# WORK ITEM A:
In the veterinary story, at what time on a Sunday did the client call?
# WORK ITEM B:
Write out the part of the veterinary story that begins at the words "I got a job, we" and stops after the words "of the morning.".
# WORK ITEM C:
Please extend the veterinary story past its last sentence.

(Beginning of DOCUMENT SEGMENT)

I got a job, we moved, and I started learning that the realities of modern veterinary medicine are NOT like what is detailed in James Herriot. One of the most major differences being that there are, in most communities, after hours emergency veterinary hospitals so those people whose pets had medical problems when I wasn’t in the office had no real reason to call and wake me at godawful hours of the morning.
Granted that the definition of godawful changes based on the person and the day in question, but in my case the next experience I had with having my professional life interfere with my personal life was the idiot that called me at 0630 on a Sunday. It was a sometime client of the hospital that I worked for, I had seen her dog once. She had found my home phone number in the phone book and had called me because her dog had been vomiting all night. When I, somewhat testily, told her that she should call the local ER, she told me that she’d already talked to them and that she didn’t like what they had told her (again, the voice of experience now tells me that they told her that she’d have to have the dog examined before they could help him at all and that she didn’t want to pay for an exam, but like I said before, it’s all beyond the point). Having been yanked out of sleep at 0630 on a weekend and having had the instinctive reaction that everyone has at getting a telephone call at an unreasonable hour on a weekend, i.e. that the telephone was ringing to inform me of something drastic having happened to a family member, I was a little less than pleasant when I told the silly twit that I couldn’t help her, that I (big fat lie) didn’t even have a key to the hospital and I couldn’t go and see her dog. I slammed the phone down and called the telephone company to have my number changed and de-listed.

(End of DOCUMENT SEGMENT)
(Beginning of LISTED RECORDS)

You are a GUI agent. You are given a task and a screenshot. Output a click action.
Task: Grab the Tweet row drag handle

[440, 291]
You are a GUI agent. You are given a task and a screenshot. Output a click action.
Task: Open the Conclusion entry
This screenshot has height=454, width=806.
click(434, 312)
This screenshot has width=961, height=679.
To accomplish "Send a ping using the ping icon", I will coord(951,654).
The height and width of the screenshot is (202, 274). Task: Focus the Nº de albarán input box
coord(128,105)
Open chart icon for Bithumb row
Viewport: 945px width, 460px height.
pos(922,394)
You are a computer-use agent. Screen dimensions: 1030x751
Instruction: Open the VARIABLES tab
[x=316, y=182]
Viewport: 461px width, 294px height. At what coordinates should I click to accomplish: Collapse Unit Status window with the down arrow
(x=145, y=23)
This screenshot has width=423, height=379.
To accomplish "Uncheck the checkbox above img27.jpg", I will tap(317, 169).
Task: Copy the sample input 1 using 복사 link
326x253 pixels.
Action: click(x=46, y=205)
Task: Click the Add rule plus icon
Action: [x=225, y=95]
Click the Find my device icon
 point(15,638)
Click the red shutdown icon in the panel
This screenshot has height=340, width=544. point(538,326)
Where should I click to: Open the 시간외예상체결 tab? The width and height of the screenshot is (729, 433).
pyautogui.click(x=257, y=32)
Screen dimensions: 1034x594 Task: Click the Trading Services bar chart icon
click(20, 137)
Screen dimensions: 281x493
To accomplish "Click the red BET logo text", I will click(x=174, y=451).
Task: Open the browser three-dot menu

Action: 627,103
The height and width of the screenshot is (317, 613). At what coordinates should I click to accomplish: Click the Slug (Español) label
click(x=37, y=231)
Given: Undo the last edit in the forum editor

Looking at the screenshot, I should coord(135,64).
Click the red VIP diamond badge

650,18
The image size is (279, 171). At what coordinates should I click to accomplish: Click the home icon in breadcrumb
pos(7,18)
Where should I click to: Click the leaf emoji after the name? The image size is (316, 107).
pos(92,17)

(End of LISTED RECORDS)

# RESPONSE AREA A:
At 0630.

# RESPONSE AREA B:
I got a job, we moved, and I started learning that the realities of modern veterinary medicine are NOT like what is detailed in James Herriot. One of the most major differences being that there are, in most communities, after hours emergency veterinary hospitals so those people whose pets had medical problems when I wasn’t in the office had no real reason to call and wake me at godawful hours of the morning.

# RESPONSE AREA C:
As an aside…. I have maintained a de-listed telephone number since that day. When I moved from Olympia a lot of my former clients were looking for me and since I hadn’t told my then ex-employer where I was going to be going they weren’t able to relay any information to people who called to get appointments specifically with me. Matt, whose initials of course, match mine, lived in Olympia as well and did have a listed telephone number at that point. He told me later that he had received more than a few phone calls from people who had seen the M. Hammond in the phone book and called him to see whether or not he was me. Loyal brother that he is he didn’t tell any of them that he was my brother and told them all to piss off.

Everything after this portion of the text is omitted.